▶ What the task requires: Restate exactly, and only, the lines spanning from the one with "This screenshot has width=630, height=449." to the end of the records below.

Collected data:
::::::::

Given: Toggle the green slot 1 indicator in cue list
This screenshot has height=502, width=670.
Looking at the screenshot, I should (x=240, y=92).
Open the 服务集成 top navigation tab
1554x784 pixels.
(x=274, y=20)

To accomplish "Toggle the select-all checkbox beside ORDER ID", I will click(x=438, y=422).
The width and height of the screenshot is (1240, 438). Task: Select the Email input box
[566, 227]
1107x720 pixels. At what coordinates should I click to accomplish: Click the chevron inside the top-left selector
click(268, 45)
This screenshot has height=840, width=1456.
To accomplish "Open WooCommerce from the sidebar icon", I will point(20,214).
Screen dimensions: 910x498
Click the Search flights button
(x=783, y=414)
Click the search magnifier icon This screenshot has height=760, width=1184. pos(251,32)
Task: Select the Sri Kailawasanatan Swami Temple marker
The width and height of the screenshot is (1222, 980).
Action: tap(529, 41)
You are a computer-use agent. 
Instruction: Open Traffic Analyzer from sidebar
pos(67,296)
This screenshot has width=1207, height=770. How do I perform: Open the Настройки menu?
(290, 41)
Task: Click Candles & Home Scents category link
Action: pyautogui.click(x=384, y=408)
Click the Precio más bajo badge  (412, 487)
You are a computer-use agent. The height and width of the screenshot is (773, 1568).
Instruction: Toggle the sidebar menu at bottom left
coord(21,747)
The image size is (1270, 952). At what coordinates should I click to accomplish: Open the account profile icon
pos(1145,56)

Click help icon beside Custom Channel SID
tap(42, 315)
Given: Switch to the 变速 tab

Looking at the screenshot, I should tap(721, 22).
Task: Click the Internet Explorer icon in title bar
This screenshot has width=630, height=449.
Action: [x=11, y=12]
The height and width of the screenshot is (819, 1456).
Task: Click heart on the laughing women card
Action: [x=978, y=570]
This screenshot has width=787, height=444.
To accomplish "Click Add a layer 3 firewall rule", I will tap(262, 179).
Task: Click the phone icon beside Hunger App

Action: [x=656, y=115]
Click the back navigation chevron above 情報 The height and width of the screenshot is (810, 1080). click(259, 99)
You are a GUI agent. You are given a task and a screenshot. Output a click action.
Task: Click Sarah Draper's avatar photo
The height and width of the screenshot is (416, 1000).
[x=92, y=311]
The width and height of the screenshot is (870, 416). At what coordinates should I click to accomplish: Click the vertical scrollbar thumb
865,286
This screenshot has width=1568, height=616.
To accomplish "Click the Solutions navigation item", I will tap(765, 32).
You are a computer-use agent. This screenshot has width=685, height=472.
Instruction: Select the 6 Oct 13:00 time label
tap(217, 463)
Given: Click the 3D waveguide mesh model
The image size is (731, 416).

::::::::

▶ The completed task:
This screenshot has width=630, height=449.
Action: [x=11, y=12]
The height and width of the screenshot is (819, 1456).
Task: Click heart on the laughing women card
Action: [x=978, y=570]
This screenshot has width=787, height=444.
To accomplish "Click Add a layer 3 firewall rule", I will tap(262, 179).
Task: Click the phone icon beside Hunger App

Action: [x=656, y=115]
Click the back navigation chevron above 情報 The height and width of the screenshot is (810, 1080). click(259, 99)
You are a GUI agent. You are given a task and a screenshot. Output a click action.
Task: Click Sarah Draper's avatar photo
The height and width of the screenshot is (416, 1000).
[x=92, y=311]
The width and height of the screenshot is (870, 416). At what coordinates should I click to accomplish: Click the vertical scrollbar thumb
865,286
This screenshot has width=1568, height=616.
To accomplish "Click the Solutions navigation item", I will tap(765, 32).
You are a computer-use agent. This screenshot has width=685, height=472.
Instruction: Select the 6 Oct 13:00 time label
tap(217, 463)
Given: Click the 3D waveguide mesh model
The image size is (731, 416).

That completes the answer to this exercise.